Wednesday 3 June, 2026
HomeMarcheAttualità MarcheQui Val di Fiastra presenta i risultati del progetto PNRR Borghi con tre giorni di eventi

Dal 5 al 7 giugno tra Abbadia di Fiastra, Ripe San Ginesio, Colmurano e Loro Piceno il bilancio di un percorso che ha generato investimenti per oltre 4 milioni di euro e coinvolto decine di realtà locali

Tre giorni di incontri, inaugurazioni, mostre, momenti di confronto e attività diffuse per raccontare un’esperienza che negli ultimi anni ha trasformato il territorio attraverso cultura, partecipazione e sviluppo locale. Dal 5 al 7 giugno, l’Abbadia di Fiastra e i comuni di Ripe San Ginesio, Colmurano e Loro Piceno ospiteranno l’evento conclusivo di “Qui Val di Fiastra“, il progetto di rigenerazione culturale e sociale vincitore del Bando PNRR Borghi del Ministero della Cultura.

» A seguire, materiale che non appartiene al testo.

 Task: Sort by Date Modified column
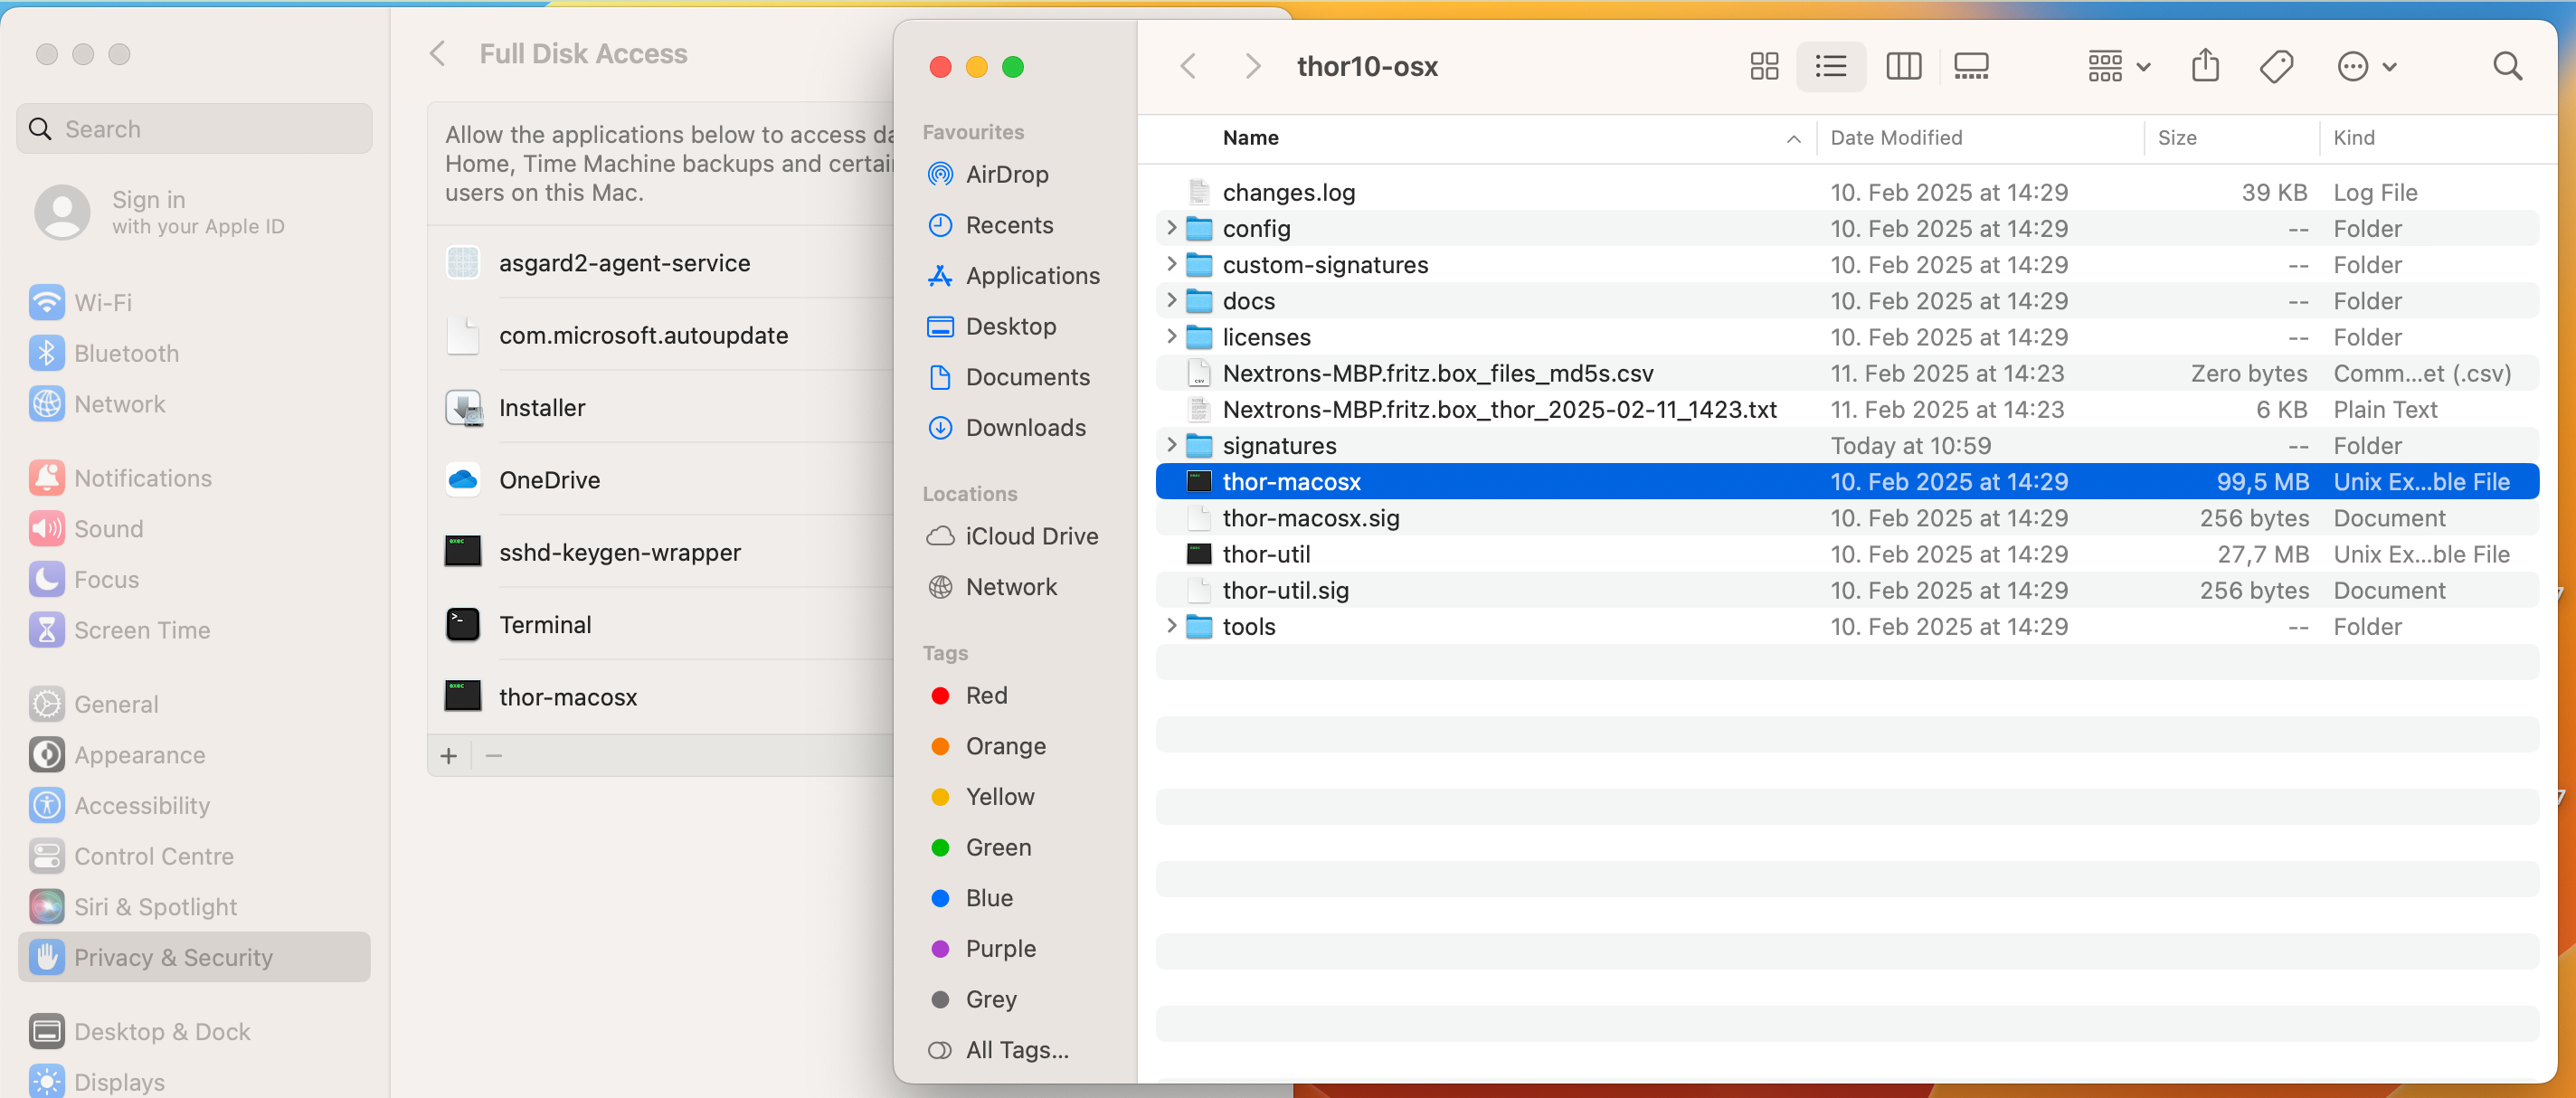pos(1896,138)
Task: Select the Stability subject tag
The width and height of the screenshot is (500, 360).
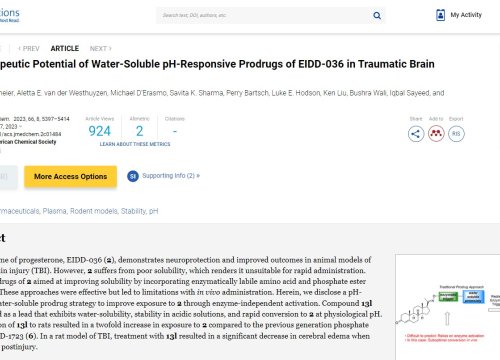Action: pyautogui.click(x=133, y=211)
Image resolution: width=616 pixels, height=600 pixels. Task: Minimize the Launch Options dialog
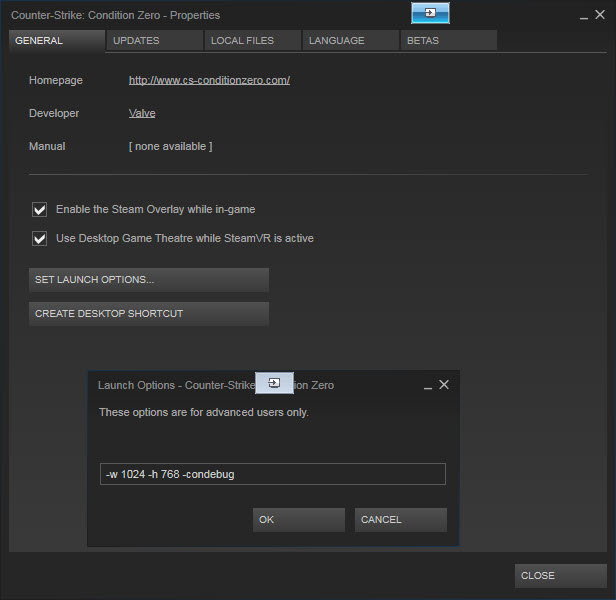click(428, 385)
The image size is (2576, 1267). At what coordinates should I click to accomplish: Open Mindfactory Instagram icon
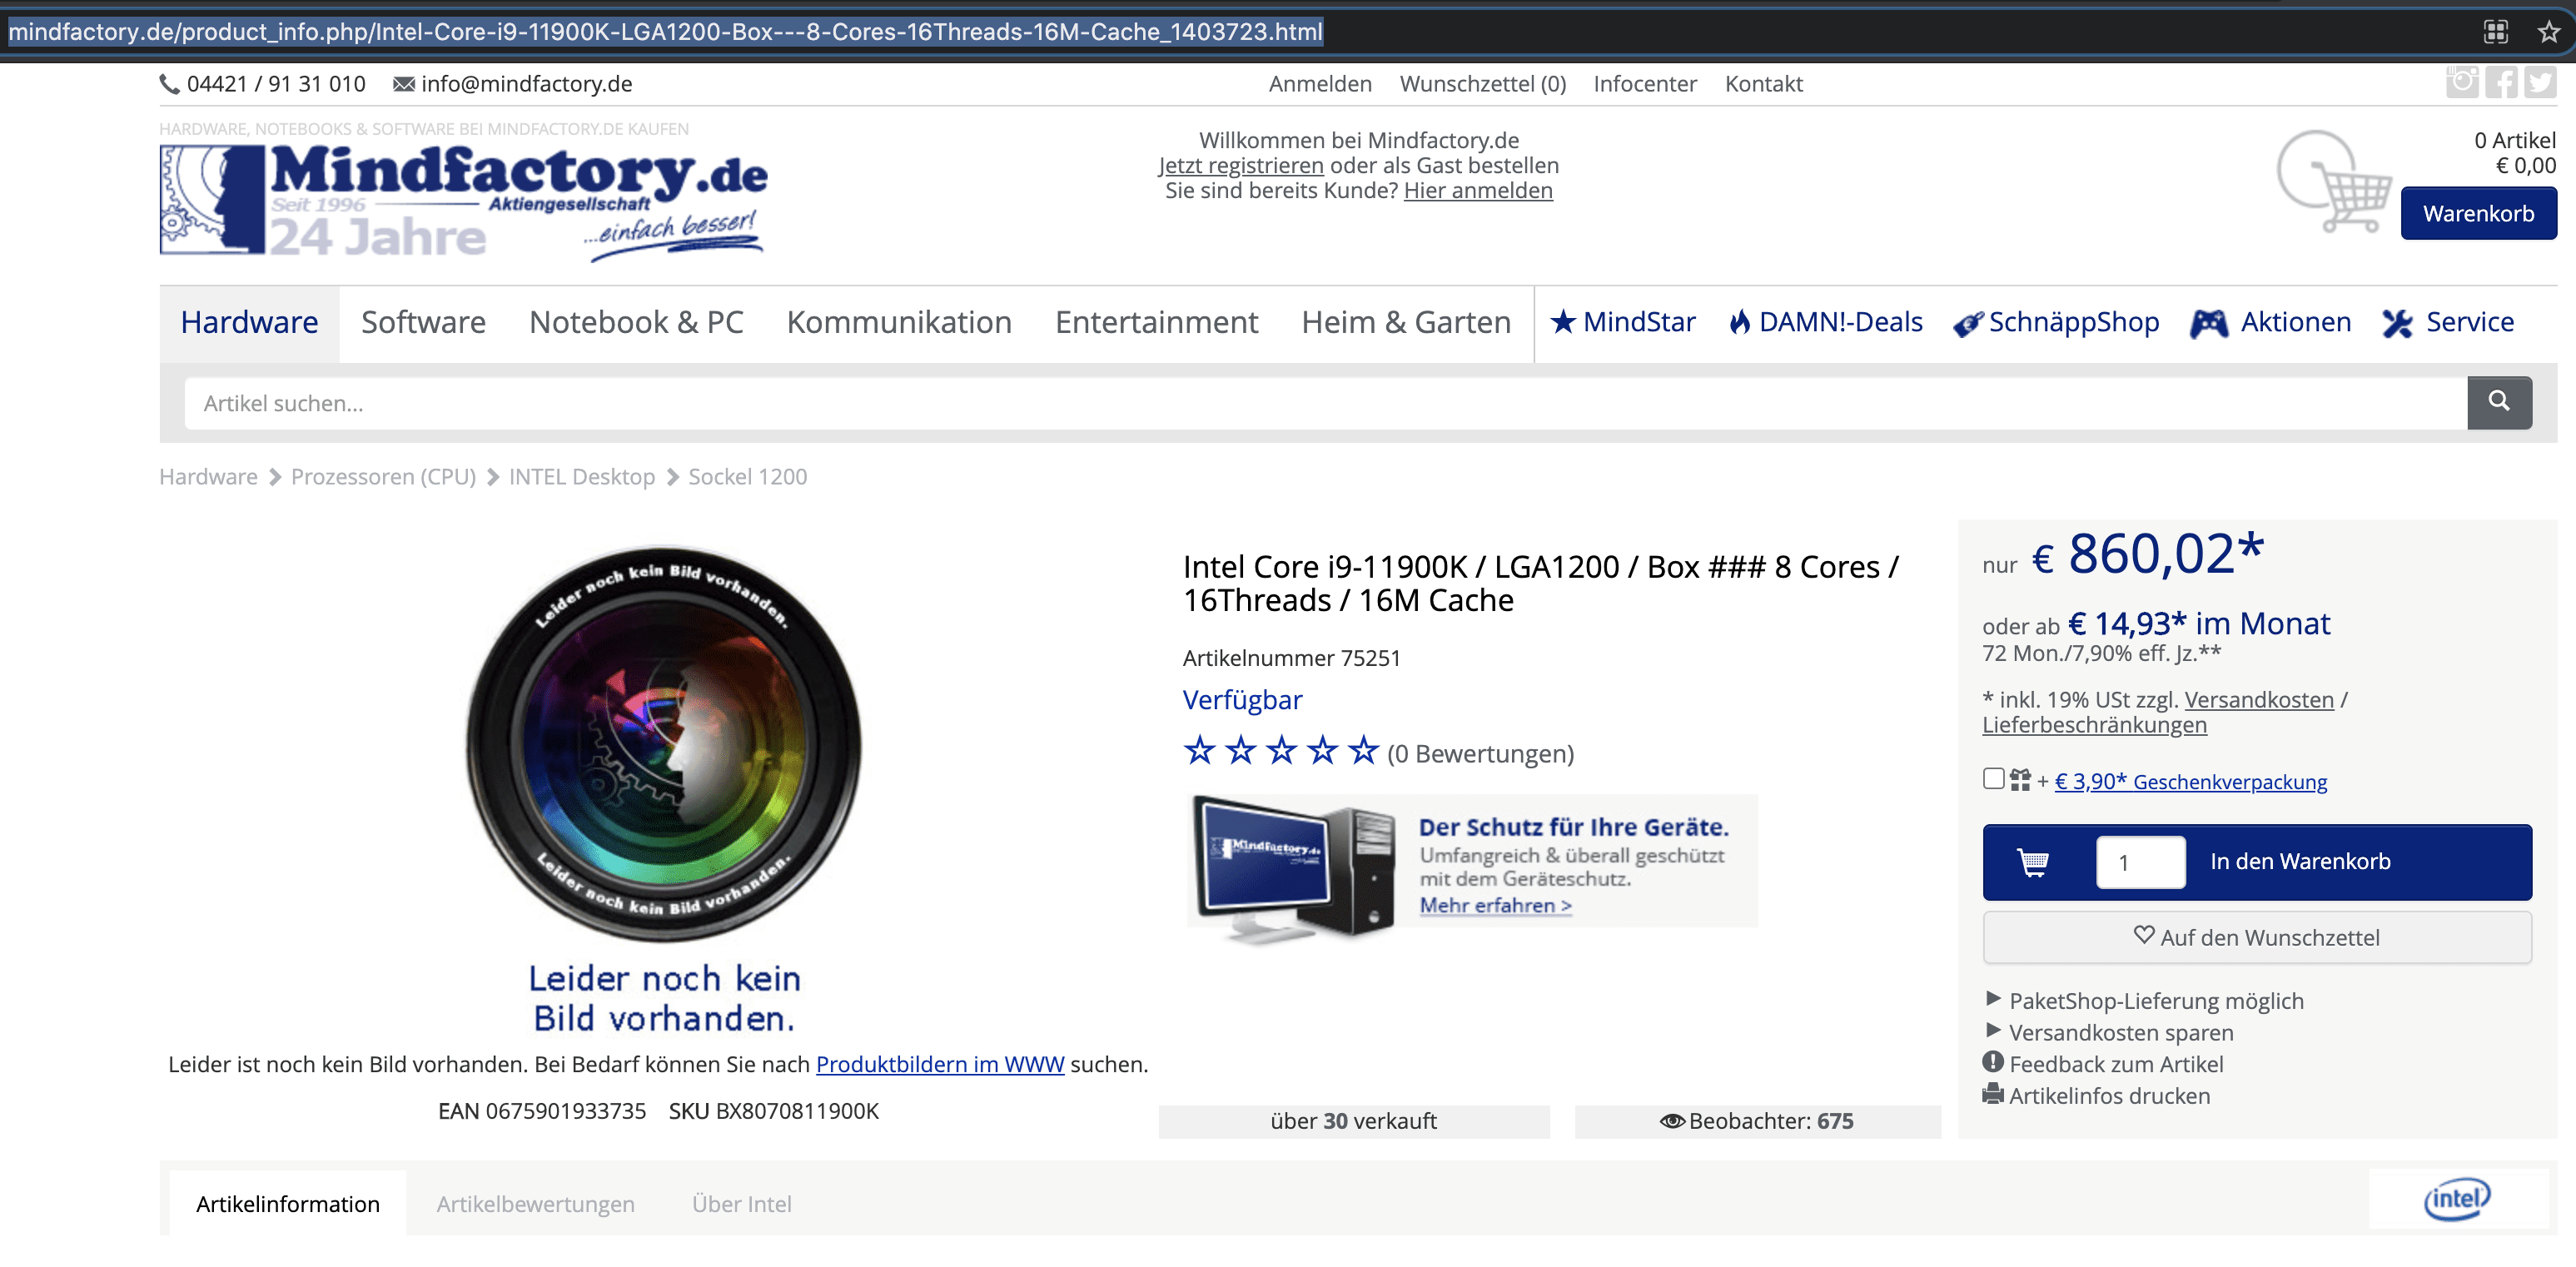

Finanziato con oltre 2 milioni di euro, il progetto ha coinvolto amministrazioni, associazioni, imprese, università e cittadini in un percorso che punta a contrastare lo spopolamento dei piccoli centri e a costruire nuove opportunità di crescita per l’intera vallata.

Un progetto nato dal territorio

Avviato nel 2022, “Qui Val di Fiastra” è promosso dai Comuni di Ripe San Ginesio, Loro Piceno e Colmurano, con il coordinamento del laboratorio di ricerca e progettazione Inabita, e coinvolge anche i comuni di Urbisaglia, Sant’Angelo in Pontano e San Ginesio.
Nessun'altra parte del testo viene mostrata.